Derek Bone, a 51-year-old who has been a storeman at the plant for 15 years, is equally unconvinced. I meet him walking his dog along the seafront. “This county, Cumbria, Copeland, has always been a nuclear area – whether we like it or don’t,” he says, over the impatient barks of his Yorkshire terrier Milo. “But people say it’s only to do with Copeland. It ain’t. It employs a lot of people in the UK, outside the county – then they’re spending the money back where they’re from, not here.”

Such views might be just enough of a buffer against the damage caused by Corbyn’s nuclear reluctance. But the problem for Labour is that neither Fred nor Derek are particularly bothered about the result. While awareness of the by-election is high, many tell me that they won’t be voting this time. “Jeremy Corbyn says he’s against it [nuclear], now he’s not, and he could change his mind – I don’t believe any of them,” says Malcolm Campbell, a 55-year-old lorry driver who is part of the nuclear supply chain.

Also worrying for Labour is the deprivation in Copeland. Everyone I speak to complains about poor infrastructure, shoddy roads, derelict buildings, and lack of investment.
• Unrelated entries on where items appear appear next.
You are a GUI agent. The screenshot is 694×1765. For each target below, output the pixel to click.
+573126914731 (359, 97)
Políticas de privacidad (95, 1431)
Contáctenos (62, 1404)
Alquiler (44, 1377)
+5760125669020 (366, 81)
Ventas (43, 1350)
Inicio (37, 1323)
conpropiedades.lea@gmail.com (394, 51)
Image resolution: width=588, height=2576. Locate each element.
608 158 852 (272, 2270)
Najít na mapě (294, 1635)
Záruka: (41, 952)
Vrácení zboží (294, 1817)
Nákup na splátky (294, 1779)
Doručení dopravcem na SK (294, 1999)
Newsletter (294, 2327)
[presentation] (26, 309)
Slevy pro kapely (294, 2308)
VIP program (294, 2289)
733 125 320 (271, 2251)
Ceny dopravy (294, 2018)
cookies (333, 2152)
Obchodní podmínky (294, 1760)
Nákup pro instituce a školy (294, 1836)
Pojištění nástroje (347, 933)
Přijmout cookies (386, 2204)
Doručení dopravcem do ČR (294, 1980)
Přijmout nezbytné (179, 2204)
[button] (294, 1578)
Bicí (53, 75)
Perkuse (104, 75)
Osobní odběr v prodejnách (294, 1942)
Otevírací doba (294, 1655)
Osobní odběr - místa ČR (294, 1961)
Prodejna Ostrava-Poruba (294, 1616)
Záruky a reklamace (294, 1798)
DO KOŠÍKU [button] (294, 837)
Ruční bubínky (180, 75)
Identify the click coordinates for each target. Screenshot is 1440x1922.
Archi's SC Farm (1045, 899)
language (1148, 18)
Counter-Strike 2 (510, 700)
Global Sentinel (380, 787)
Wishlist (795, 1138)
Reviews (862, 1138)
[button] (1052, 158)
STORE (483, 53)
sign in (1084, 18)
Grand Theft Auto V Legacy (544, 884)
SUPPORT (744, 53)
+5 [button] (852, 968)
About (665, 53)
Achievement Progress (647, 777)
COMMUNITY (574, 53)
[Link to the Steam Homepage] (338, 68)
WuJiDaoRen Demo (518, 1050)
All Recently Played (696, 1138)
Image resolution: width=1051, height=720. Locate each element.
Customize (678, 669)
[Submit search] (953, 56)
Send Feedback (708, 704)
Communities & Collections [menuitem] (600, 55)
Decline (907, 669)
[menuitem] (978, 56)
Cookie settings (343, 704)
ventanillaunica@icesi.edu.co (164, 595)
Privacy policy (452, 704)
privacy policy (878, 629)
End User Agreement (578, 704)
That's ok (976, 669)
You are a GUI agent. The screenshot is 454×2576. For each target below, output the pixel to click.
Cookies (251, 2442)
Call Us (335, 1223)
This could punish the party that has been in power locally for so long.

The Tory candidate Trudy Harrison, who grew up in the coastal village of Seascale and now lives in Bootle, at the southern end of the constituency, claims local Labour rule has been ineffective. “We’re isolated, we’re remote, we’ve been forgotten and ignored by Labour for far too long,” she says.

I meet her in the town of Millom, at the southern tip of the constituency – the opposite end to Whitehaven. It centres on a small market square dominated by a smart 19th-century town hall with a mint-green domed clock tower. This is good Tory door-knocking territory; Millom has a Conservative-led town council.

While Harrison’s Labour opponents are relying on their legacy vote to turn out, Harrison is hoping that the same people think it’s time for a change, and can be combined with the existing Tory vote in places like Millom. “After 82 years of Labour rule, this is a huge ask,” she admits.

Another challenge for Harrison is the threat to services at Whitehaven’s West Cumberland Hospital. It has been proposed for a downgrade, which would mean those seeking urgent care – including children, stroke sufferers, and those in need of major trauma treatment and maternity care beyond midwifery – would have to travel the 40-mile journey to Carlisle on the notoriously bad A595 road.

Labour is blaming this on Conservative cuts to health spending, and indeed, Theresa May dodged calls to rescue the hospital in her campaign visit last week. “The Lady’s Not For Talking,” was one local paper front page. It also helps that Labour’s candidate, Gillian Troughton, is a St John Ambulance driver, who has driven the dangerous journey on a blue light.

“Seeing the health service having services taken away in the name of centralisation and saving money is just heart-breaking,” she tells me. “People are genuinely frightened . . . If we have a Tory MP, that essentially gives them the green light to say ‘this is OK’.”

But Harrison believes she would be best-placed to reverse the hospital downgrade. “[I] will have the ear of government,” she insists. “I stand the very best chance of making sure we save those essential services.”

Voters are concerned about the hospital, but divided on the idea that a Tory MP would have more power to save it.

“What the Conservatives are doing with the hospitals is disgusting,” a 44-year-old carer from Copeland’s second most-populated town of Egremont tells me. Her partner, Shaun Grant, who works as a labourer, agrees. “You have to travel to Carlisle – it could take one hour 40 minutes; the road is unpredictable.” They will both vote Labour.

Ken, a Conservative voter, counters: “People will lose their lives over it – we need someone in the circle, who can influence the government, to change it. I think the government would reward us for voting Tory.”

Fog engulfs the jagged coastline and rolling hills of Copeland as the sun begins to set on Sunday evening. But for most voters and campaigners here, the dense grey horizon is far clearer than what the result will be after going to the polls on Thursday.